For his latest project, The Fall, he again ventured far beyond his usual American turf. Invited to take aerial photos of Toledo, Spain, for an exhibition pegged to the native painter El Greco on the 400th anniversary of his death, Maisel scouted further afield in his own time. He tasked his helicopter pilot to fly him over the agricultural zone around Fuensalida, with its geometric arrangements of olive groves, and the abandoned, post-crash real estate developments that lie like ancient ruins near Vicálvaro.
(Also nearby is a major army base, which meant that the Spanish military had to send an observer along in the chopper. “I don’t use a digital camera so I couldn’t show him the photos, but I think he could see that we weren’t spies.”) They also covered swathes of Castilla La Mancha, Don Quixote country, where the soil is so alkaline that it appears silver from a height, and looks something like the surface of an alien moon.
“Some of those landscapes are like cubist constructions, and other areas have such a high mineral content, all this borax in the ground creates a kind of glistening effect I’ve never seen before.” Asked how he can make art with a manual camera while travelling at high speed, at high altitude, his head filled with noise from propellers or rotors, Maisel says he “choreographs” each flight carefully, and usually knows how a given shot will look even before he presses the button.

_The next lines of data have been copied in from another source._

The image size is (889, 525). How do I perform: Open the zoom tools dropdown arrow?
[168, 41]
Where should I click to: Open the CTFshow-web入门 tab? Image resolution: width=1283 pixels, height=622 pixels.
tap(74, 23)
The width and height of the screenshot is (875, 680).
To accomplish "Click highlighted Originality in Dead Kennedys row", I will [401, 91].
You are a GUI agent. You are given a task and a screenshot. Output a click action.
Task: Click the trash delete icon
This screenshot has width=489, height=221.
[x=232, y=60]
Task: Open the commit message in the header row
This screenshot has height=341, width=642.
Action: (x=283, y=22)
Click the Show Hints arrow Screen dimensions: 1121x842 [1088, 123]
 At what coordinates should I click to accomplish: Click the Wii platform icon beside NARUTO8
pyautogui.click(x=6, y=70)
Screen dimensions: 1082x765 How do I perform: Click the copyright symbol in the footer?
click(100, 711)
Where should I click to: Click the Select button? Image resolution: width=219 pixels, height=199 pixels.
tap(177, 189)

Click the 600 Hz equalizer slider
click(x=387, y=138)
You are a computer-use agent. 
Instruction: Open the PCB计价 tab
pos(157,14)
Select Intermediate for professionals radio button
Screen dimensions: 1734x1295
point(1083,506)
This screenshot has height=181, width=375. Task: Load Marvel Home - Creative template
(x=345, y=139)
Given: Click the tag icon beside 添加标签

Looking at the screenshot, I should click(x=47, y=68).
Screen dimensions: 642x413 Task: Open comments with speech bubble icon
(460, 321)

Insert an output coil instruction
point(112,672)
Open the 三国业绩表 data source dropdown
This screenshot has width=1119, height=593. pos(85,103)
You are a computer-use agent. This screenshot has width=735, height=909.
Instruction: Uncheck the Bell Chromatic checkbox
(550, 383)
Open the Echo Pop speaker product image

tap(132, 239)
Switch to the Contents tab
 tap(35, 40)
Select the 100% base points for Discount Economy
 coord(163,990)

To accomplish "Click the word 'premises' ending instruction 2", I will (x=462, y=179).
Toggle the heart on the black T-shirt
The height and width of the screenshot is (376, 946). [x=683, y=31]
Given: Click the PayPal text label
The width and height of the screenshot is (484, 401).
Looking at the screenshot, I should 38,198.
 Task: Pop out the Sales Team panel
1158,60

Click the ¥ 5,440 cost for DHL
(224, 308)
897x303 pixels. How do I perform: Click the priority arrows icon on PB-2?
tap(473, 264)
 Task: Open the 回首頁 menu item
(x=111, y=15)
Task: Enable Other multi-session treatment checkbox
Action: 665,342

“You do have a lot to think about up there. What’s the speed of the aircraft, how many frames have you got on the roll … I try to know what I’m looking for and time it all out in advance. But there’s also a lot to be said for working looser than that and trying not to edit in flight. When you’re banking in a Cessna, or doing these tight spirals in a helicopter you often get these unintended compositions that are almost like street photography, dependent on your position in space.”
Sometimes, he says, it’s even possible for an aerial photographer to forget where he is relation to the Earth. “I remember one flight where I felt really cold in the cabin, and I was having a hard time with my manual dexterity. Working the camera, changing the film. And the pilot said, well yeah. We were so high up that my brain wasn’t getting enough oxygen. I hadn’t actually thought of that. So now I always keep the oxygen handy. A couple of hits of that tank makes you feel much more on top of things. Quite literally, haha.”